** WORK INSTRUCTIONS **
Rewrite the listing below as a numbered list, from its first line through the line containing "[x=765, y=697]", omitting any blank lines.
— Begin PROVIDED INFORMATION —
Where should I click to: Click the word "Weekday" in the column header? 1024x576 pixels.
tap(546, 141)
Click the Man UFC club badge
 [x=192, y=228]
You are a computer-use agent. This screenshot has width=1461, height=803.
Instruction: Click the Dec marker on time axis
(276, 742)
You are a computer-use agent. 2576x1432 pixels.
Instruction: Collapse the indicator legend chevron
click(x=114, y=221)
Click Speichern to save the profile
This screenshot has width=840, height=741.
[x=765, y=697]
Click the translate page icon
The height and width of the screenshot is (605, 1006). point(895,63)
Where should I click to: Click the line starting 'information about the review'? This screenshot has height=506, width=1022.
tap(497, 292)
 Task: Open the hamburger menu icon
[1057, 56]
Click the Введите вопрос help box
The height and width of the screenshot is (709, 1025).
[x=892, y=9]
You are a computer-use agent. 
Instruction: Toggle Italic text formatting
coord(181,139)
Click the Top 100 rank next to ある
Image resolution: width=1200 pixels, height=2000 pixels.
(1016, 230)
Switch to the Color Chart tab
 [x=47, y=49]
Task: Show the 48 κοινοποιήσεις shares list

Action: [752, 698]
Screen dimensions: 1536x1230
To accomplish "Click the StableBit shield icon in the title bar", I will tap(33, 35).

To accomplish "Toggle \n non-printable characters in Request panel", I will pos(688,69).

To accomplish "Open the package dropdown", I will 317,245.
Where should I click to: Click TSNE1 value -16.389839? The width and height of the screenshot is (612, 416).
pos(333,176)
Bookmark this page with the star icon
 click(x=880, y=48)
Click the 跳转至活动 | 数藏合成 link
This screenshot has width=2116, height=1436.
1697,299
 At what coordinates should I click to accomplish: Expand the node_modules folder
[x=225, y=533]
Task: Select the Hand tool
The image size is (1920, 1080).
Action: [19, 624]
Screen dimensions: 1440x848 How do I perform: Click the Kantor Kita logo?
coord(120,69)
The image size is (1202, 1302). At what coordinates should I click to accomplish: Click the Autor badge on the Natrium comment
— End PROVIDED INFORMATION —
** TASK RESPONSE **
1. Where should I click to: Click the word "Weekday" in the column header? 1024x576 pixels.
2. tap(546, 141)
3. Click the Man UFC club badge
4.  [x=192, y=228]
5. You are a computer-use agent. This screenshot has width=1461, height=803.
6. Instruction: Click the Dec marker on time axis
7. (276, 742)
8. You are a computer-use agent. 2576x1432 pixels.
9. Instruction: Collapse the indicator legend chevron
10. click(x=114, y=221)
11. Click Speichern to save the profile
12. This screenshot has width=840, height=741.
13. [x=765, y=697]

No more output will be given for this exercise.